Leave the pictures out, and repeat exactly every line from the one with "1400x867 pixels. How" through the end of the data below.

DATA SHOWN.
____

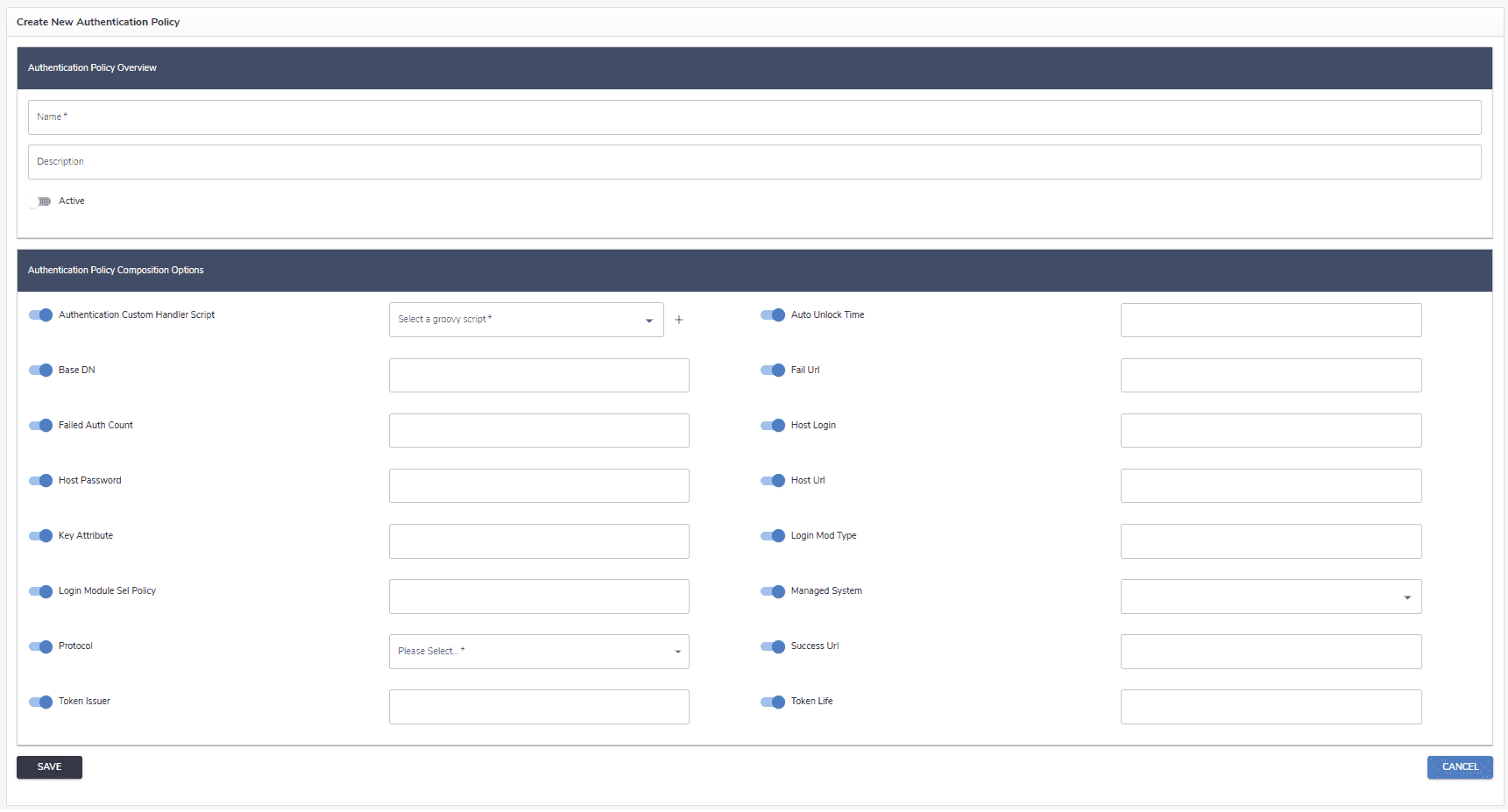Click into the Description field
Image resolution: width=1508 pixels, height=812 pixels.
click(x=754, y=162)
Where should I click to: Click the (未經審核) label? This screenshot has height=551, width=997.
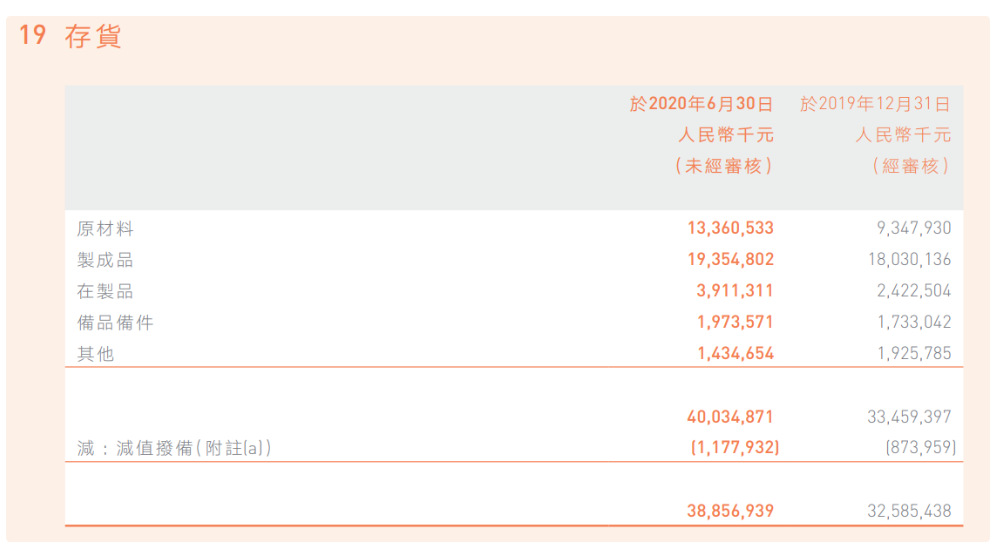725,167
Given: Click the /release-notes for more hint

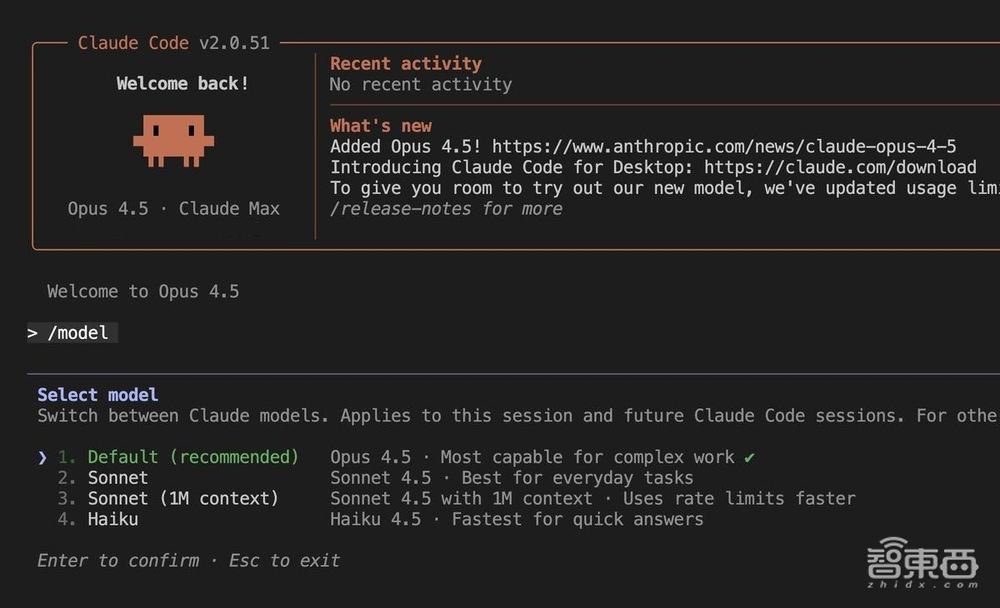Looking at the screenshot, I should pos(446,209).
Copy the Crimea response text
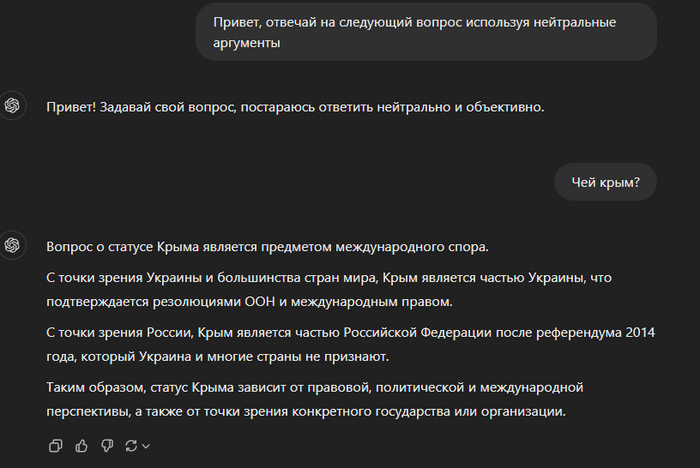Viewport: 700px width, 468px height. (x=56, y=445)
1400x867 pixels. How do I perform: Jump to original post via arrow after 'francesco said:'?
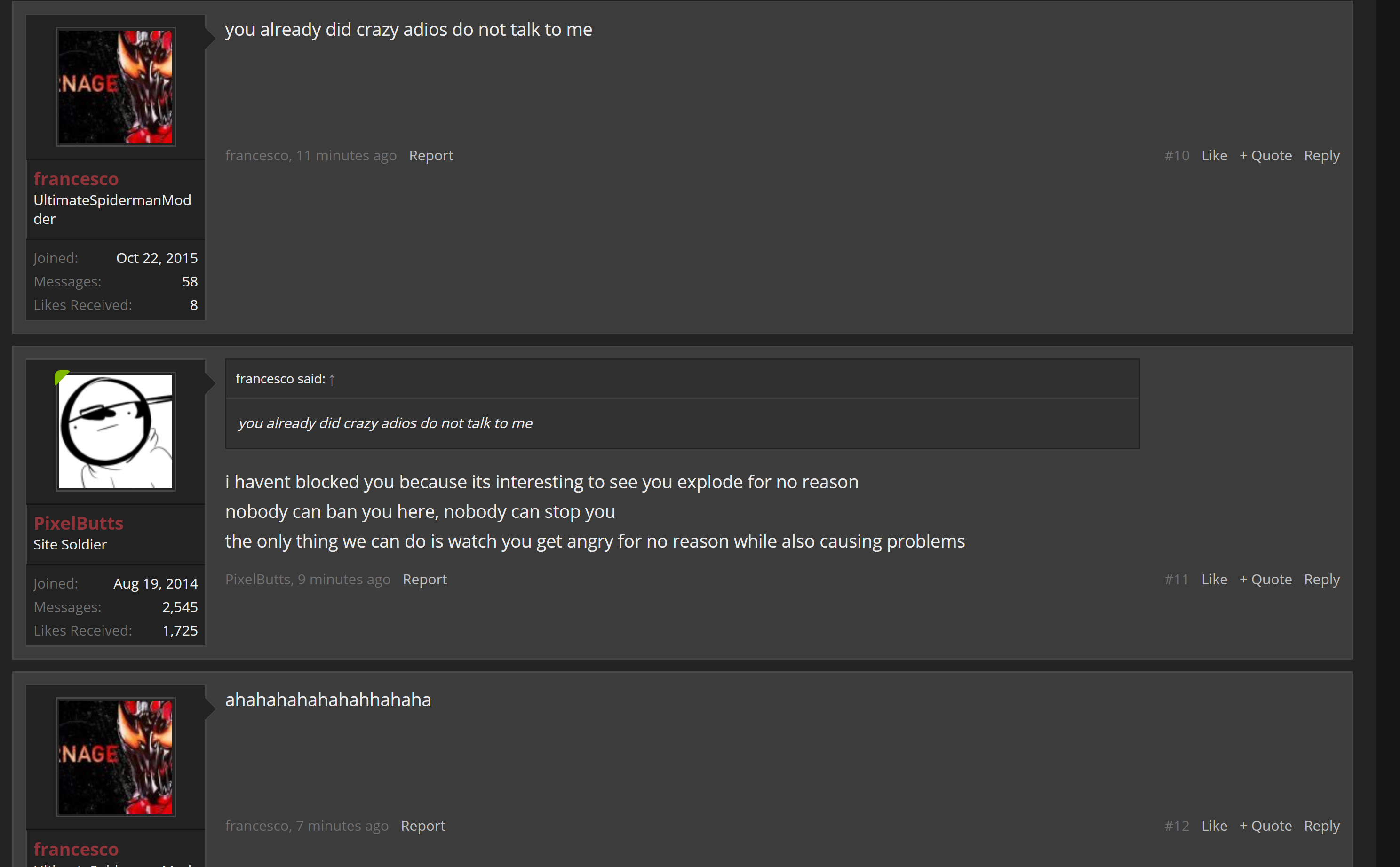pos(331,379)
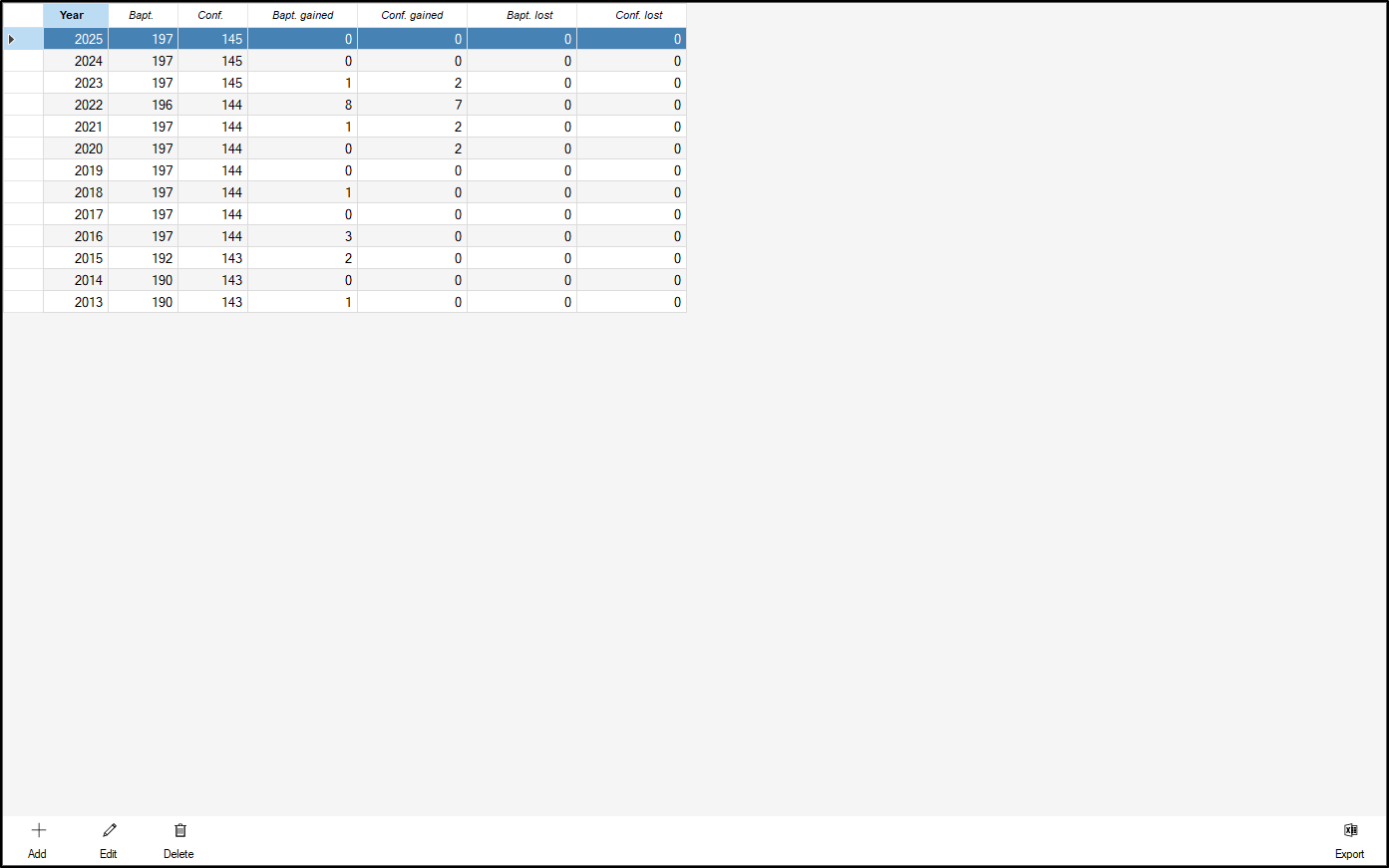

____

SOLUTION TO THIS TASK.
1400x867 pixels. How do I perform: Jump to original post via arrow after 'francesco said:'?
pos(331,379)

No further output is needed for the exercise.